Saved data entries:
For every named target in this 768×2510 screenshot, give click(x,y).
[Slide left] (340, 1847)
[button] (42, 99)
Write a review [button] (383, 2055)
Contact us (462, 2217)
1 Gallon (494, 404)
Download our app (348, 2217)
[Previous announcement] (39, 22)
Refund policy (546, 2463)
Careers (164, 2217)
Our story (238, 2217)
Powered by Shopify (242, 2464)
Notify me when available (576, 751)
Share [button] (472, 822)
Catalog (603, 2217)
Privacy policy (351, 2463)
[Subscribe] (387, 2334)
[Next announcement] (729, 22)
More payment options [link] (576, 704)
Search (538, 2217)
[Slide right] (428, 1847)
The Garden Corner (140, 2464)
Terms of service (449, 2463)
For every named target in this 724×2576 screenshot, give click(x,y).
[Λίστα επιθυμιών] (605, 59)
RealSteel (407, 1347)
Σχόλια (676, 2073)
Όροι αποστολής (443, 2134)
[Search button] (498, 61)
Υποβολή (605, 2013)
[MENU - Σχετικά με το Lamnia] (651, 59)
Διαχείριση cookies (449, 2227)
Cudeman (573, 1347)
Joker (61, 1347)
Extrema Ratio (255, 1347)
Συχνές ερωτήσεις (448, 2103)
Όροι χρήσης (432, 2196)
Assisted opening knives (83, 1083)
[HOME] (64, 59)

__Problem description__
Copy out the records once more. Match them exactly.

__Exercise answer__
For every named target in this 768×2510 screenshot, give click(x,y).
[Slide left] (340, 1847)
[button] (42, 99)
Write a review [button] (383, 2055)
Contact us (462, 2217)
1 Gallon (494, 404)
Download our app (348, 2217)
[Previous announcement] (39, 22)
Refund policy (546, 2463)
Careers (164, 2217)
Our story (238, 2217)
Powered by Shopify (242, 2464)
Notify me when available (576, 751)
Share [button] (472, 822)
Catalog (603, 2217)
Privacy policy (351, 2463)
[Subscribe] (387, 2334)
[Next announcement] (729, 22)
More payment options [link] (576, 704)
Search (538, 2217)
[Slide right] (428, 1847)
The Garden Corner (140, 2464)
Terms of service (449, 2463)
For every named target in this 724×2576 screenshot, give click(x,y).
[Λίστα επιθυμιών] (605, 59)
RealSteel (407, 1347)
Σχόλια (676, 2073)
Όροι αποστολής (443, 2134)
[Search button] (498, 61)
Υποβολή (605, 2013)
[MENU - Σχετικά με το Lamnia] (651, 59)
Διαχείριση cookies (449, 2227)
Cudeman (573, 1347)
Joker (61, 1347)
Extrema Ratio (255, 1347)
Συχνές ερωτήσεις (448, 2103)
Όροι χρήσης (432, 2196)
Assisted opening knives (83, 1083)
[HOME] (64, 59)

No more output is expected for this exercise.